A geopolítica é a principal ferramenta utilizada pelas potências hegemônicas (desde tempos imemoriais), a fim de garantir acesso total a recursos naturais vitais ao Estado e seus cidadãos (primordialmente no tocante ao binômio água e energia, mas igualmente de minerais estratégicos), e manter seu domínio geopolítico regional e/ou global sobre as demais nações.
E elas farão de tudo para se apoderar dos valiosos recursos supracitados, como estamos presenciando no momento presente, de forma inequívoca, com a intervenção militar dos EUA na Venezuela (em total desacordo com o Direito Internacional), utilizando de seu enorme poderio militar, ao capturar o ditador Nicolás Maduro, com o intuito explícito (nas palavras do próprio presidente Donald Trump) de explorar as vastas reservas petrolíferas venezuelanas (as maiores do mundo).
Um exemplo cabal de como a geopolítica afeta as mudanças climáticas, e vice-versa, é o caso da seca histórica no Irã (a maior em 60 anos) que tem água para abastecer Teerã e sua região metropolitana (com mais de 17 milhões de habitantes), por cerca de umas duas semanas, até alcançar o Dia Zero, onde a capital iraniana deverá ser evacuada, pois ficará sem uma gota de água, o que, mui provavelmente, derrubará o regime em vigor na nação persa (modificando a geopolítica do Oriente Médio), num espaço temporal exíguo, caso não haja uma mudança urgente de 180° na administração do mais valioso dos recursos naturais da Terra: a água.
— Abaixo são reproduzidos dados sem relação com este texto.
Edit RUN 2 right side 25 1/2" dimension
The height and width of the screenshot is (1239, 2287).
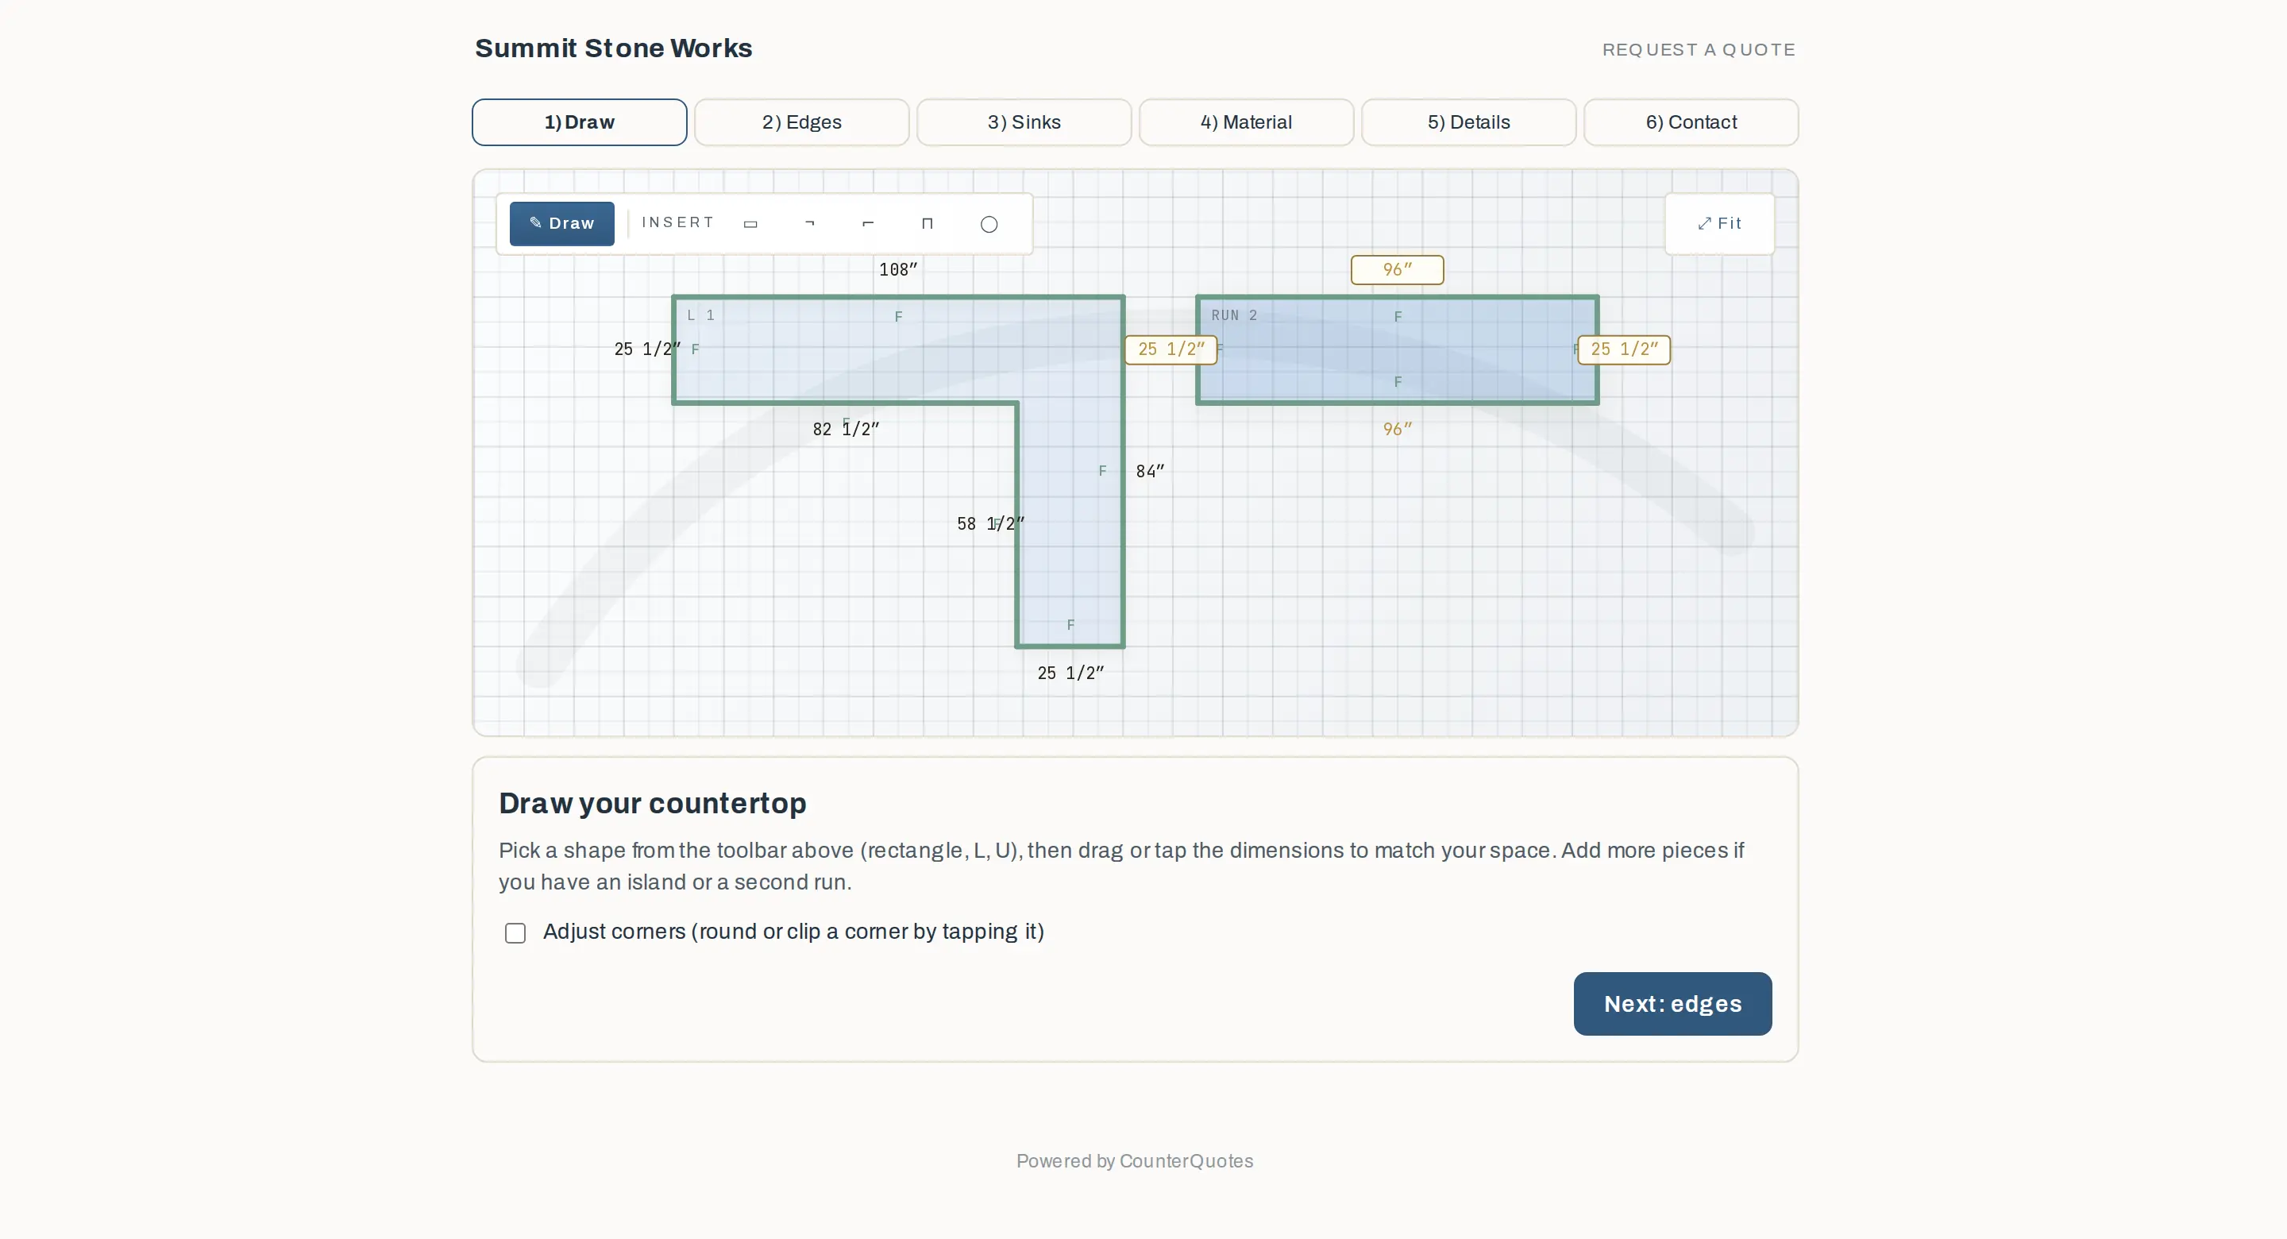[1624, 350]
Ademais, as nações mais desenvolvidas economicamente, tecnologicamente, e militarmente mais poderosas, direcionam grandes volumes monetários em seus Complexos Industriais-Militares (US$ 2,7 trilhões/ano, com os EUA sozinhos gastando US$ 1 trilhão desse montante total), movidos a combustíveis fósseis, e ainda priorizam grandes investimentos nesses (responsáveis por mais de 80% da matriz energética mundial, especialmente o petróleo – a principal commodity de energia do mundo na atualidade), que são os maiores geradores de gases de efeito estufa – GEE (primordialmente o CO2) de origem antrópica, causadores das mudanças climáticas em curso na Terra.
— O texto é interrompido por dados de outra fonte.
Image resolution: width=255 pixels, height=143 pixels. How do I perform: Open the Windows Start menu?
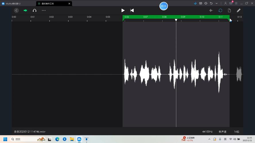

Assim sendo, se desperdiça enormes volumes de capitais que deveriam estar sendo canalizados em mitigação climática (num total contrassenso), a fim de se evitar novos e ferozes conflitos bélicos (até de grandes proporções, regionais, e mesmo uma Terceira Guerra Mundial, com consequências inimagináveis a toda humanidade e a biosfera), num futuro não muito distante.
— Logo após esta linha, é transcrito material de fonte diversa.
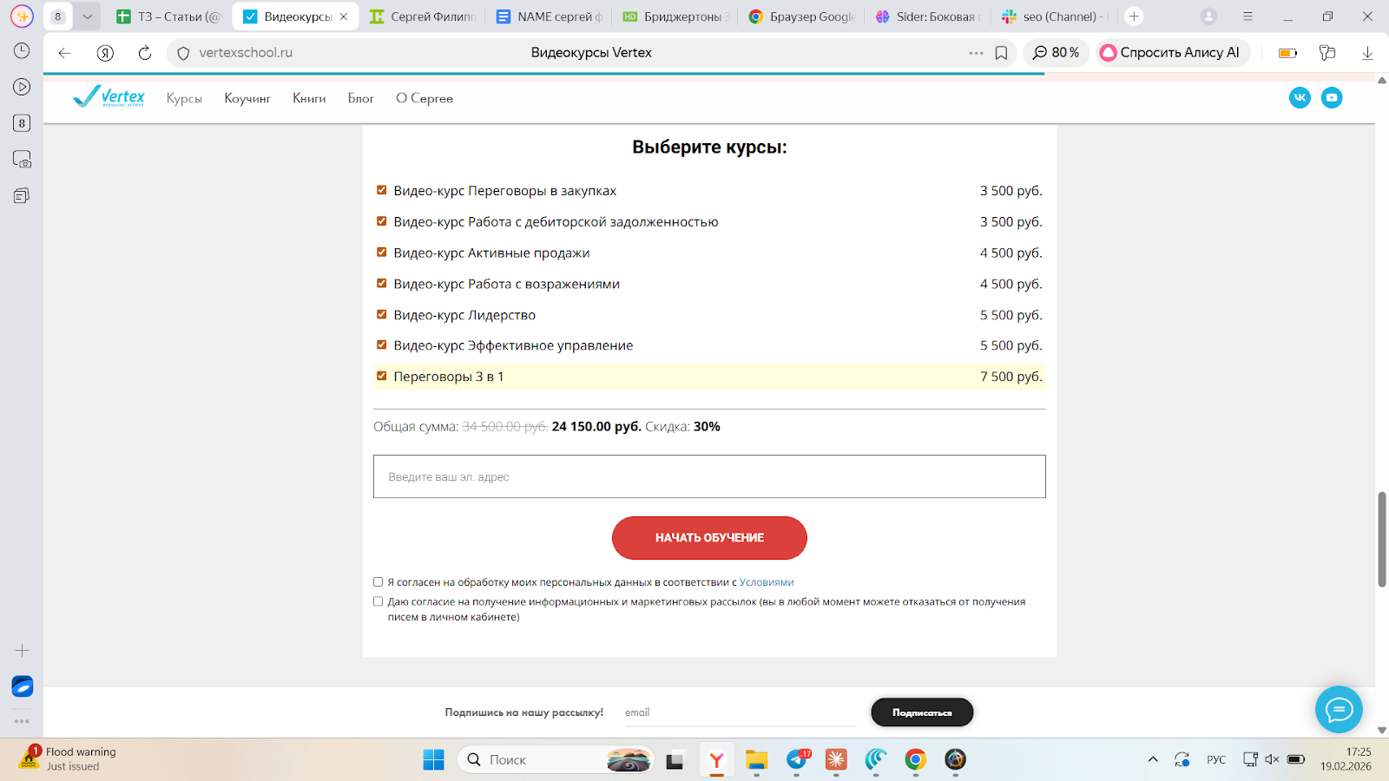1389x781 pixels.
Task: Uncheck Видео-курс Лидерство checkbox
Action: click(x=381, y=314)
Diante do exposto, a geopolítica praticada atualmente pelas potências dominantes agravará ainda mais a já muitíssimo complicada situação do clima do planeta, bem como os embates beligerantes regionais e globais.
Portanto, a realização, com a máxima urgência, de investimentos maciços, dos montantes financeiros disponíveis (hoje concentrados nas nações mais ricas e desenvolvidas), na resolução definitiva da problemática climática global, é imperativa, o que por extensão, contribuirá decisivamente no apaziguamento das disputas internacionais em todo o mundo.